Orsa abbattuta, Legambiente: “Una sconfitta per il Paese”

"Tutta la vicenda dell'orsa Kj2 si conclude peggio di come e' iniziata, una sconfitta per il paese con la responsabilità per non aver saputo gestire una specie importante per la biodiversità"

“Tutta la vicenda dell’orsa Kj2 si conclude peggio di come e’ iniziata, una sconfitta per il paese con la responsabilita’ di piu’ soggetti ai vari livelli per non aver saputo gestire una specie importante per la biodiversita’ presente sull’arco alpino. Non puo’ essere l’orso a pagare l’incoerenza delle istituzioni che dovrebbero tutelare questa specie particolarmente protetta da leggi nazionali, direttive comunitarie e convenzioni internazionali”.
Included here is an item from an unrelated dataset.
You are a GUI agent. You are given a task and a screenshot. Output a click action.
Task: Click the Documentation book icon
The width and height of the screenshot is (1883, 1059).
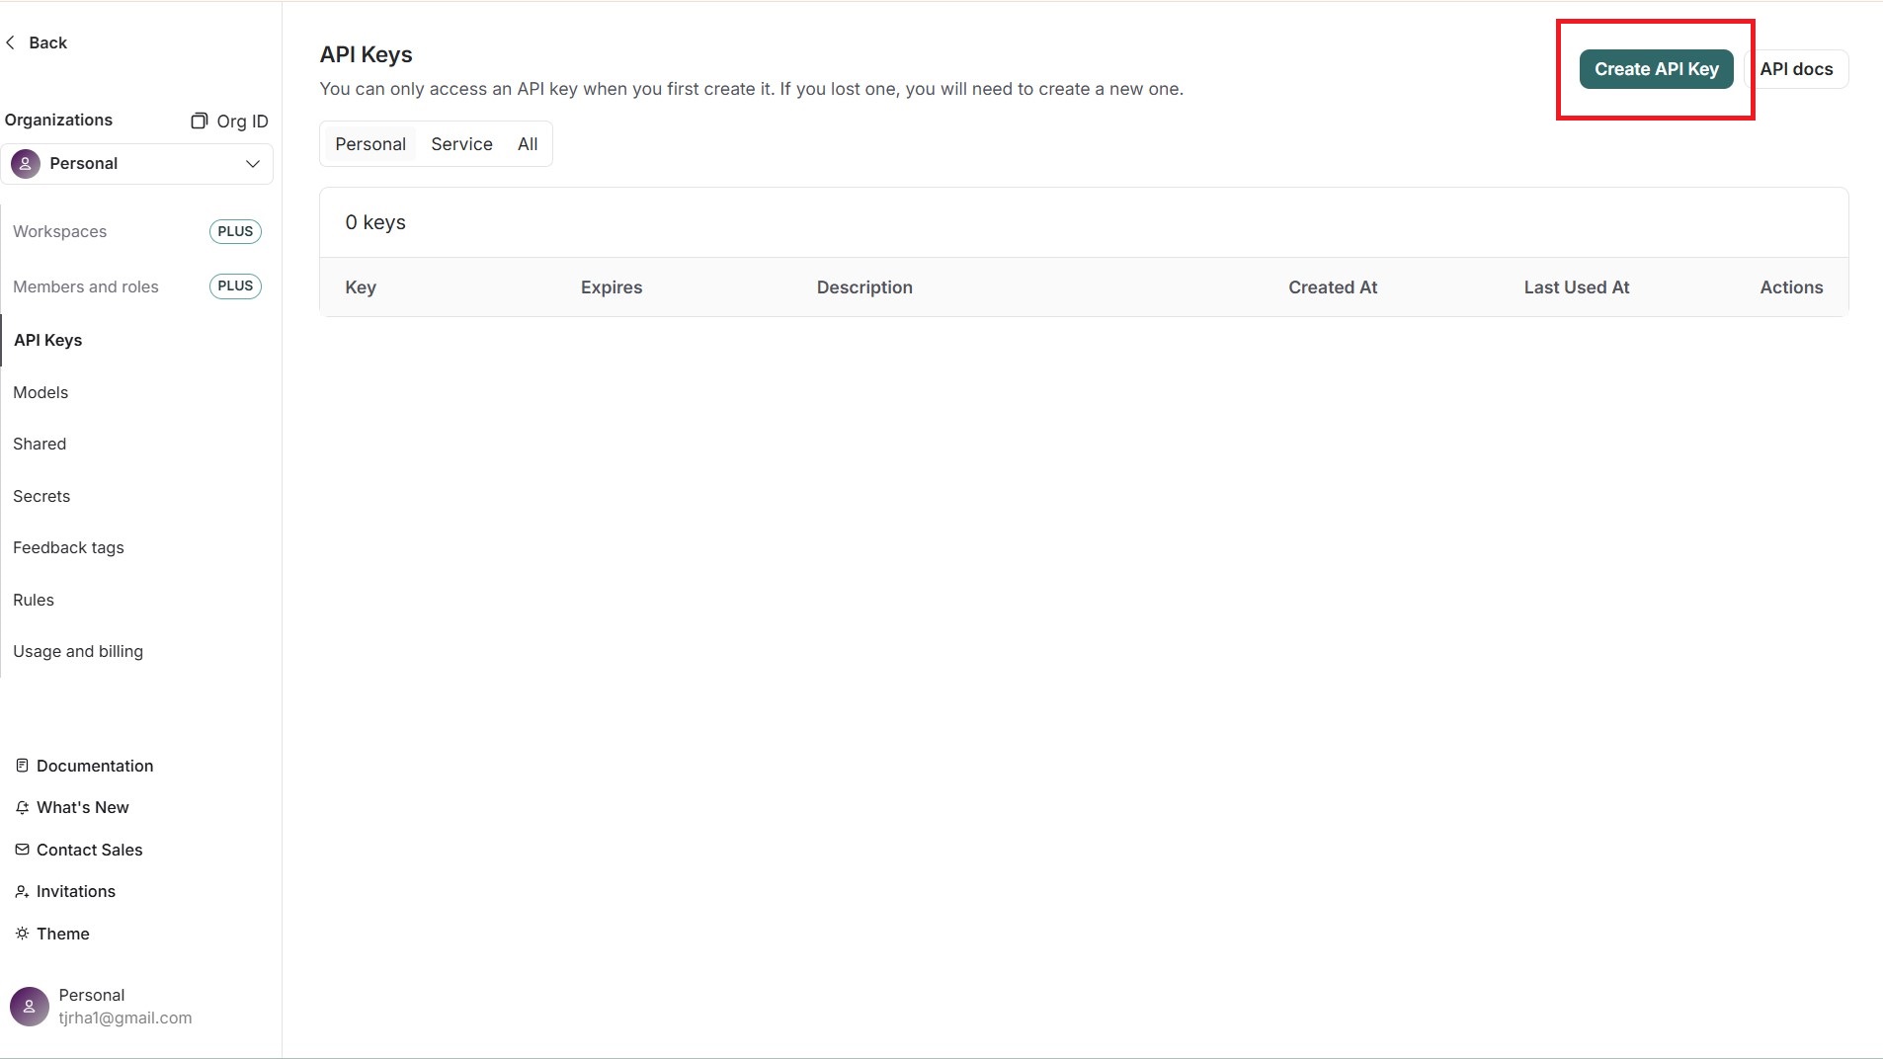pos(22,766)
Cosi’ Stefano Ciafani, direttore nazionale Legambiente, il quale si attende ora “che si faccia piena luce sulla vicenda consapevoli che da oggi il nostro paese e’ piu’ povero, non solo perche’ e’ stato abbattuto un esemplare di orso bruno alpino, ma perche’ in Trentino non siamo stati capaci di mettere in atto una strategia per la coesistenza con gli animali selvatici nonostante le nostre esperienze di conservazione della natura sianop tra le piu’ importanti in ambito europeo. Ripartire da questi successi ed evitare gravi errori come nel caso dell’orsa Kj2”, conclude Ciafani, “e’ impegno di tutti anche di chi oggi ha compiuto un gesto sbagliato”.